François tenta despertar sua masculinidade relacionando-se com prostitutas, mas seus esforços são em vão; por fim, encontra uma ginandro(1), uma prostituta parecida com um garoto que consegue retê-lo por semanas, já que ela se contenta com outras carícias diferentes das normais, impossíveis para François, e ele é correspondido. Mas, um belo dia, ela também o abandona para ir atrás de um homenzarrão.

François se amolece cada vez mais, a mulher passa a ser motivo de asco total para ele; apenas estátuas masculinas despertam seu interesse, e ele vai ao encontro de seu prazer vestindo-se com roupas de mulher e usando maquiagem. Porém, já não querendo mais se entregar às carícias masculinas, ele trava uma luta consigo mesmo. Um dia, recebe uma carta de Pierre, que está triste e arrependido, na qual este afirma querer “voltar ao único coração que o ama, que manifesta a única verdadeira beleza”. François sabe que não poderá resistir à sua pulsão e que acabará caindo nos braços de Pierre. Porém, ele quer fugir dessa pulsão, que entende como torpe, e se mata.

Um livro falho, desnorteado, no limite do pornográfico sob certos aspectos, pouco recomendável; é falho, em todo caso, essa menina falha.

A intenção do escritor não fica clara. No que diz respeito à representação de costumes de vícios juvenis, merece críticas por sua inverossimilhança e por seu exagero. Ainda que em muitos institutos possa reinar um descontentamento nas relações sexuais — eu mesmo jamais conheci comportamentos semelhantes em minha juventude —, ainda duvido que haja institutos nos quais existam tal desbarato e tal paródia do amor entre meninos. Essa inverdade seria perdoável, se a representação dos estados dos costumes ao menos pudesse ser encontrada em uma encarnação artística, algo como a maneira exagerada de Zola representar o amor. Ora, em vez disso, a narrativa inteira gira em torno de cada uma das formulações incapazes de cativar e de uma obstinação mesquinha à imunda confusão do herói.

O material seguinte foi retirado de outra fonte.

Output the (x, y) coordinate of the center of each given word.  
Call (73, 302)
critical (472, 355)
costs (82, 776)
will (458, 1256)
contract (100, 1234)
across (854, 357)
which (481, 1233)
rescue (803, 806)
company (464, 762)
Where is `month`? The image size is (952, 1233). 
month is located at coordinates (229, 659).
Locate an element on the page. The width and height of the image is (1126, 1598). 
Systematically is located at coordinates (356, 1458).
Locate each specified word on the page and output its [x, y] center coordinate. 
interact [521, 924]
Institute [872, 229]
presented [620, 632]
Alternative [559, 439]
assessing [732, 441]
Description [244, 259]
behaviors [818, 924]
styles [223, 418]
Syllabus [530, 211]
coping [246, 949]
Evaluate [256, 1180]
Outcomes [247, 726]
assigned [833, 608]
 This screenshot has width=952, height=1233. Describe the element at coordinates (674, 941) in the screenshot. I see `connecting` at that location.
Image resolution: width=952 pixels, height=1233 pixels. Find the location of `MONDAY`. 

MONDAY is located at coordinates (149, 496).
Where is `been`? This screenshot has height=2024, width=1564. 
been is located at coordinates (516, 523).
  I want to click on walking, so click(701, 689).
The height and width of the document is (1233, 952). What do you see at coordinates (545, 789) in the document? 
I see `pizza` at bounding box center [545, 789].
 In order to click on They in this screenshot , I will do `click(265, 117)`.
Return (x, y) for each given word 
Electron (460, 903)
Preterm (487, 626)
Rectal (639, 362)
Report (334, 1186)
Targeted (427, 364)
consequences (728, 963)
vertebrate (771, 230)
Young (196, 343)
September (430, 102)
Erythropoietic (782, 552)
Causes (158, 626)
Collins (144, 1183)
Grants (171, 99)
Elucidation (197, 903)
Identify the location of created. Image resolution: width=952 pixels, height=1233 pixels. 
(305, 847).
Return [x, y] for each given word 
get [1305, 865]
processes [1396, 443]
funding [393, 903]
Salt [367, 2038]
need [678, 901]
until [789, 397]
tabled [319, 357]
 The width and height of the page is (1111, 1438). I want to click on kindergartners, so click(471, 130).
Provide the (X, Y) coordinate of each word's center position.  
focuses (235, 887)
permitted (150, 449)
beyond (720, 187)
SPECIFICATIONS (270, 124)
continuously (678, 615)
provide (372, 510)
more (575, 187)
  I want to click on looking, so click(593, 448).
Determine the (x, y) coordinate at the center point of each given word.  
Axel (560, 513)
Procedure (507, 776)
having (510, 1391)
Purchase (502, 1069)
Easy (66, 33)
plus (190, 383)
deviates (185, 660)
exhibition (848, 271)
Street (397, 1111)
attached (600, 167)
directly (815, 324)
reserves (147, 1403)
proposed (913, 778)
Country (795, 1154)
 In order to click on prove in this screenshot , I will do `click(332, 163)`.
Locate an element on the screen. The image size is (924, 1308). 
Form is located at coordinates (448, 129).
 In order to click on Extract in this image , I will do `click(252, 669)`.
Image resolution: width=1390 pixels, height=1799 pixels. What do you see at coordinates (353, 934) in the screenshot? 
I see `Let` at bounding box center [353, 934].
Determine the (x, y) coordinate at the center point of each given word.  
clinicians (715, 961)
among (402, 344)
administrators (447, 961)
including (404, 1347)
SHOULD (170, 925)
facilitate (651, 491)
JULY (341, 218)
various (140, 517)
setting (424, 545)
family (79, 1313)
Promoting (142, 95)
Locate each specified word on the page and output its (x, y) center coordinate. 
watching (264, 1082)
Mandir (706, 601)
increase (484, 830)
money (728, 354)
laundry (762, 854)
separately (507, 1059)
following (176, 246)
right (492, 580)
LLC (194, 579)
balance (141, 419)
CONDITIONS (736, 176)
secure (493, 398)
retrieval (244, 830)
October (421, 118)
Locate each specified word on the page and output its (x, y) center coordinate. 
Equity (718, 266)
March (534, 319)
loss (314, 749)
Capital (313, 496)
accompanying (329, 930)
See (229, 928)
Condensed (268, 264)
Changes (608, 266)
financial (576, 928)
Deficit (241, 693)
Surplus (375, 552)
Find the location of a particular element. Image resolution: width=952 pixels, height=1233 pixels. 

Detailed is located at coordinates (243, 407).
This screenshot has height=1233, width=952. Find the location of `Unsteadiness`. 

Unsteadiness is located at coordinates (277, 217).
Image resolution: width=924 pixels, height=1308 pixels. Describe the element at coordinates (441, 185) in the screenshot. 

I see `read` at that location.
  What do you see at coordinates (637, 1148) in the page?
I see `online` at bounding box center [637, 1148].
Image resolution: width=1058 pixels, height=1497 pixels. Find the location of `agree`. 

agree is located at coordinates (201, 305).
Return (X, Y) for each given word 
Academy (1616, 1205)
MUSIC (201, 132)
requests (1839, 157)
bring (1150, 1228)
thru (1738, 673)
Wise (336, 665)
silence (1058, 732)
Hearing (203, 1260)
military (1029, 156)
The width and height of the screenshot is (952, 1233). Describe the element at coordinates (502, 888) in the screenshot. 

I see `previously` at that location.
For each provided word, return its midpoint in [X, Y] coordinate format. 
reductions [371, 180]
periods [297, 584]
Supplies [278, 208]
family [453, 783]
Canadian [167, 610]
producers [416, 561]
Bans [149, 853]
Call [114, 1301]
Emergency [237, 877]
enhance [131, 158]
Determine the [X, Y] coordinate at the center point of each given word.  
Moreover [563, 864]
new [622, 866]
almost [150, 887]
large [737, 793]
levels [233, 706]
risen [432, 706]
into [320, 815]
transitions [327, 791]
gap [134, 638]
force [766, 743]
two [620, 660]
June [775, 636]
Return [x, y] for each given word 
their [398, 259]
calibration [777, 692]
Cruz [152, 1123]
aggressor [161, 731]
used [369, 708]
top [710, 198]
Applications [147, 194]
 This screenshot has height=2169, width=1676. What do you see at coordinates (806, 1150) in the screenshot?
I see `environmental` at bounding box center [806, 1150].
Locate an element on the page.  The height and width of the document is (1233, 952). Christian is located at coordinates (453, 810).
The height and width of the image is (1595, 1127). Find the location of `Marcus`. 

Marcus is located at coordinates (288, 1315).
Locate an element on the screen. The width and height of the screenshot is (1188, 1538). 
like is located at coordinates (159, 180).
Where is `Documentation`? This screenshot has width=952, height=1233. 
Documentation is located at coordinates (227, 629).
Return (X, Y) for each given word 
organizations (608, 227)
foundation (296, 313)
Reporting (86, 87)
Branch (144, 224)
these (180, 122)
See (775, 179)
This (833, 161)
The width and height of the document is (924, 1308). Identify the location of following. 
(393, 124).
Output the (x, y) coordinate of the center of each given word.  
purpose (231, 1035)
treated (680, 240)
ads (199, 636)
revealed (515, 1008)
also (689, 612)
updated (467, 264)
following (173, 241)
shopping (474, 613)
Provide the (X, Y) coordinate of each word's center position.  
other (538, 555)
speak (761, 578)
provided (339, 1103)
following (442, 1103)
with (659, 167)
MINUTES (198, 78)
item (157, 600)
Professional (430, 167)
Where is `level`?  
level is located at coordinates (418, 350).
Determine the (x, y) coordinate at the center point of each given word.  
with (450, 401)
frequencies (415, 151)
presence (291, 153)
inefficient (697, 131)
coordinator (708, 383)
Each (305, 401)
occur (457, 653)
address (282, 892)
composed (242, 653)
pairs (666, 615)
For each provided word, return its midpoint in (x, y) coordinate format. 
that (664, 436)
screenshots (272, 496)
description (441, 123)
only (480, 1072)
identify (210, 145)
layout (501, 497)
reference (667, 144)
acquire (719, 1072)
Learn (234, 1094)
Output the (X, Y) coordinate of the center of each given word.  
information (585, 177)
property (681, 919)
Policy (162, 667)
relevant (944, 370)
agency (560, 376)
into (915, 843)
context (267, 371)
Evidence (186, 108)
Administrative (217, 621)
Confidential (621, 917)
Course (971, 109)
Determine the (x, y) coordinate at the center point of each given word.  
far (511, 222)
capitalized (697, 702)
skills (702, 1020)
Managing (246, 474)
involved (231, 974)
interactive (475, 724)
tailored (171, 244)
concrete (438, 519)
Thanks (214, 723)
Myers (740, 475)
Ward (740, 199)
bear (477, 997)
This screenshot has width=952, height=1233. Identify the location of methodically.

Mais do que uma representação de costumes, havia a tentação de compor o livro como um estudo sobre os efeitos nefastos que os pecados da juventude exercem sobre a situação de vida posterior do “herói”. Porém, como o próprio título já diz, ele não se torna homossexual por meio de tentações ou maus hábitos, em absoluto, mas pelo fato de ter nascido homossexual. Em diferentes passagens, o escritor aponta para a tensão entre sua alma feminina e seus órgãos genitais, entre sua sensibilidade feminina e seu corpo masculino.

Mas mesmo sem os maus hábitos da escola, o homem nascido homossexual, que já antes de ingressar na instituição sonhava com muitas carícias, jamais fora capaz de se comportar conforme um homem de verdade.

Por isso, justifica-se somente a caracterização da menina falha, bem como a representação da desarmonia e da desgraça do homossexual nato, que, ao contrário dos outros estudantes, não embarca em sensualidade viciosa e jogos sexuais, mas está condenado a perseguir, por toda sua vida, um ideal inalcançável; que já era ávido de amor na juventude, mas que não o encontrará com os colegas de vício, muito menos depois, com mulheres.

Enfim, algumas passagens também contêm muitos traços que servirão para compreender a psicologia do jovem uranista e que tencionam despertar certo interesse. Entretanto, foi completamente inútil e supérfluo, em se considerando o livro sob este ponto de vista, preencher dois terços do romance com extensas representações das alegrias sexuais das crianças. Que não se sustente, assim, a convicção de que isso tenha a ver com impuras segundas intenções do autor, uma ideia que o abjeto desenho da capa sugere: um monge, tarado e feio de dar dó, que segura um belo menino em seu colo.

(1) Termo comumente usado na zoologia para designar seres vivos não plenamente desenvolvidos, sobretudo insetos, que demonstram características tanto masculinas quanto femininas; do grego gynandros “de sexo dúbio”, “andrógino”, “hermafrodita”.